Icann approves Chinese character web domains

Page last updated at 09:43 GMT, Monday, 28 June 2010 10:43 UK

 

Chinese people should soon find it easier to browse the web as domain names written in Chinese win approval.

Net address overseer Icann has approved the creation of domains that use only Chinese characters.

The decision builds on earlier work to create internationalised domain names (IDNs) using with non-Latin characters.

The first IDNs were for Arabic scripts and Egypt, Saudi Arabia and the United Arab Emirates were the first to register domains using them.
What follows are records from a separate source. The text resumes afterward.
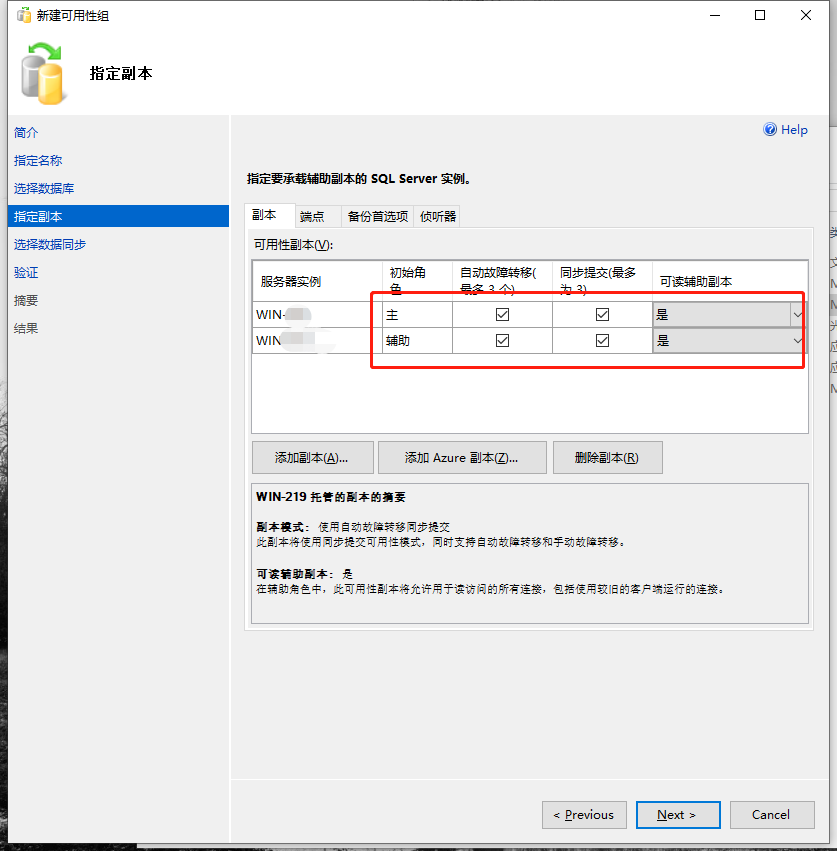This screenshot has width=837, height=851.
Task: Select the 验证 step in the left pane
Action: coord(33,271)
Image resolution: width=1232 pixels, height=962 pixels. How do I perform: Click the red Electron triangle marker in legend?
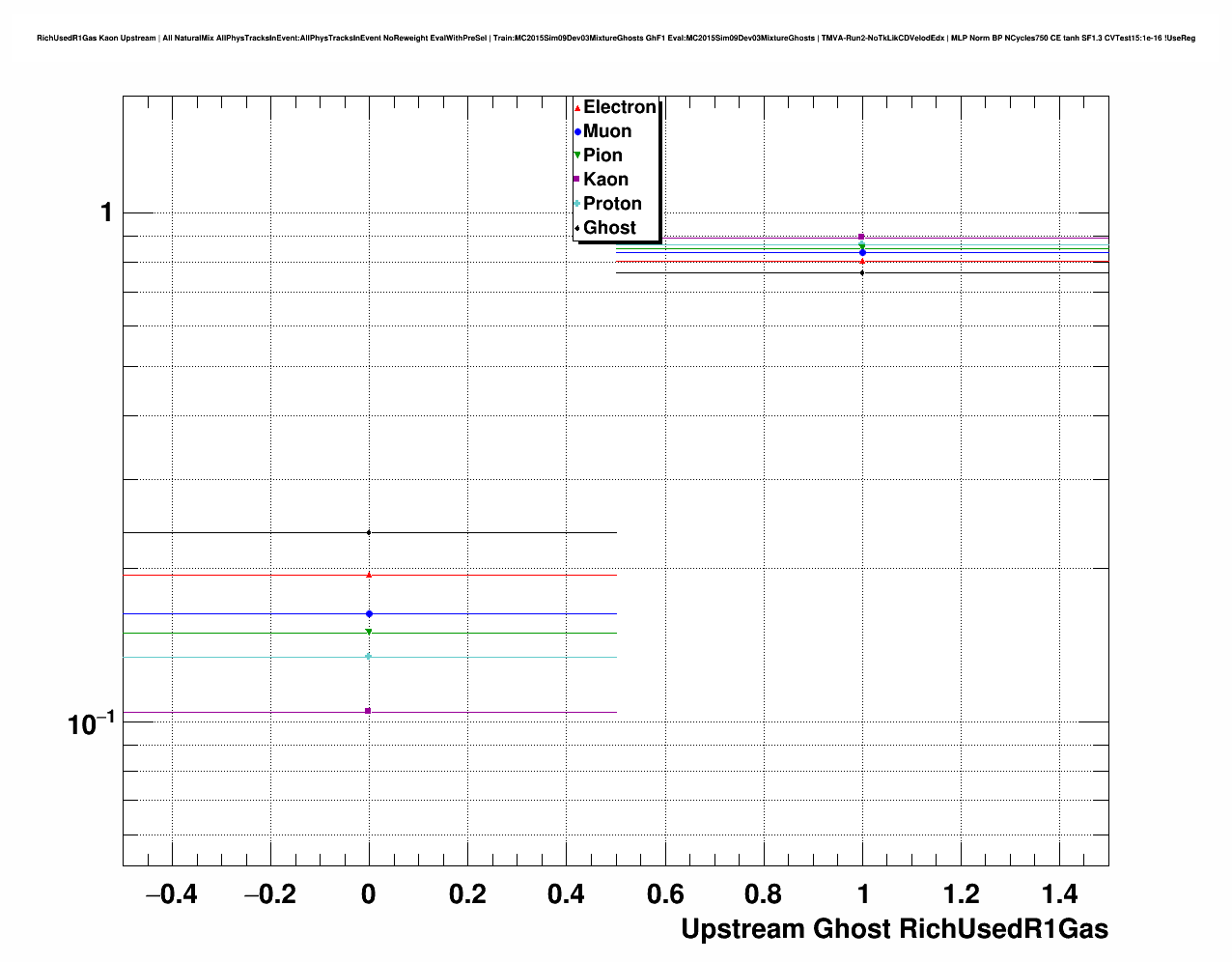(577, 107)
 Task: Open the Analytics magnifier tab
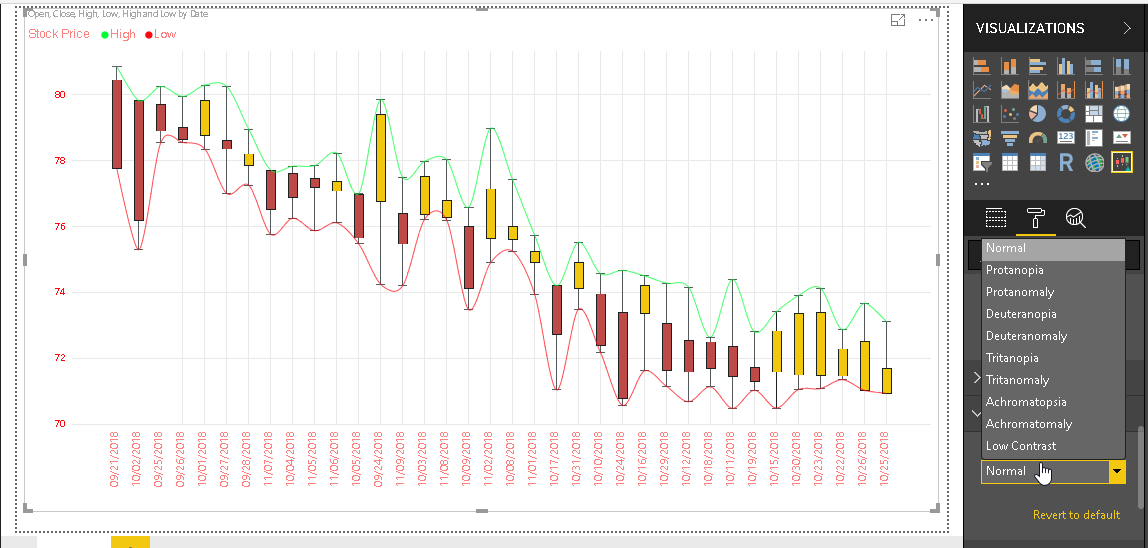tap(1075, 218)

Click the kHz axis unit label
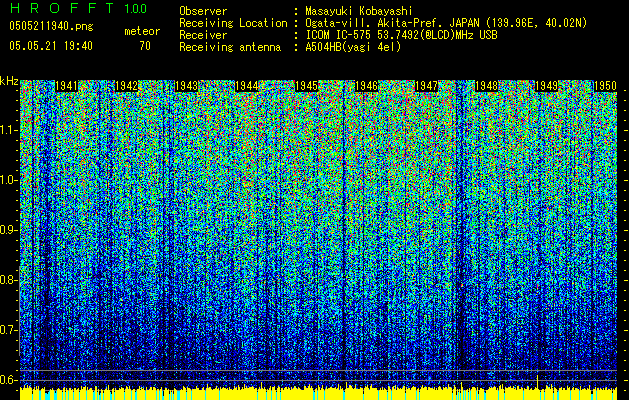coord(9,81)
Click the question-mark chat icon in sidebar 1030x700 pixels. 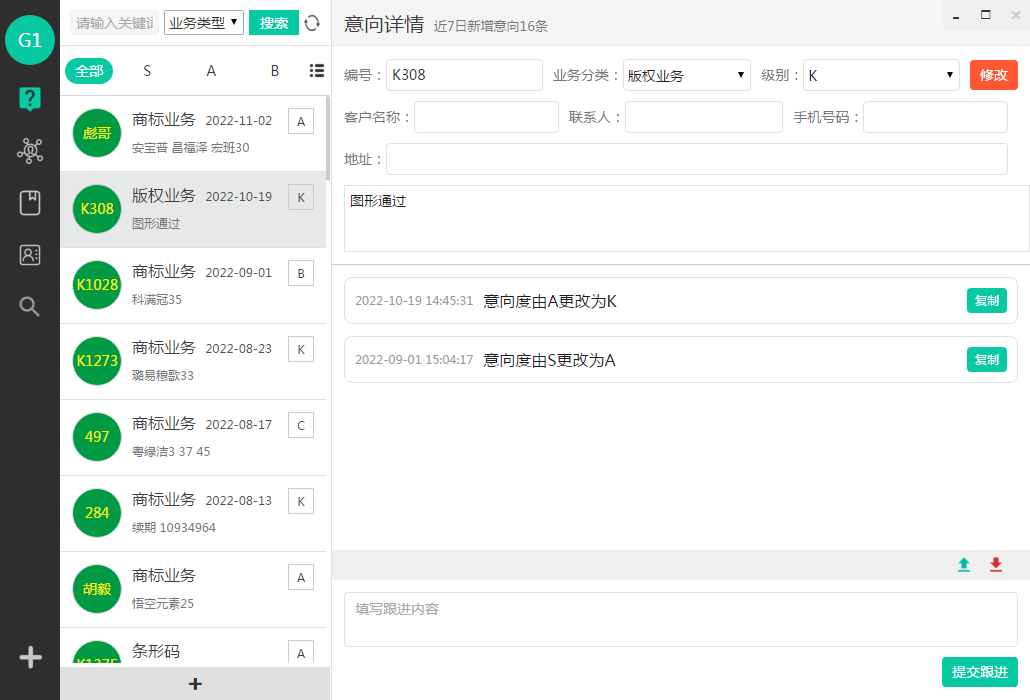tap(30, 98)
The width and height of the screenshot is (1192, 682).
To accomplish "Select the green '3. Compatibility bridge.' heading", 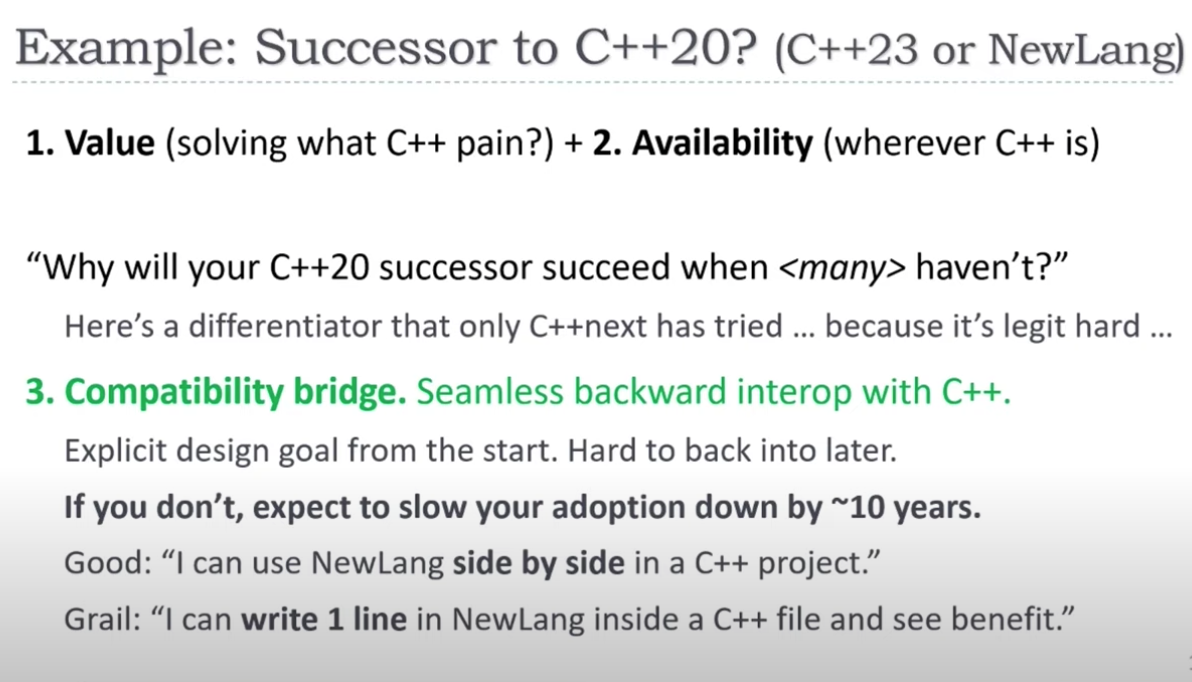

Icann said firms in China, Hong Kong and Taiwan would soon be issuing domains for people and organisations within their countries that are written with all Chinese scripts.

"One fifth of the world speaks Chinese and that means we just increased the potential online accessibility for roughly a billion people," said Icann head Rod Beckstrom in a statement.

He said the decision goes some way towards addressing the contradiction that 60% of the net's users are non-native English speakers yet the dominant language online is English.

This is because when the domain name system was set up addresses, such as the familiar .com and .uk, were written only with Latin characters.

Workarounds for this have been developed which mix Latin and native character sets. Mr Beckstrom said many years of work by the Internet Engineering Task Force had made it possible to use domains written completely in one text.

Icann said that IDNs in 20 languages were being prepared with Thai and Tamil expected to follow soon.

News about the decision was released at the 38th international Icann meeting held in Brussels from 20-25 June.

At the same meeting the .xxx domain, which will cater to pornographic websites, also won approval.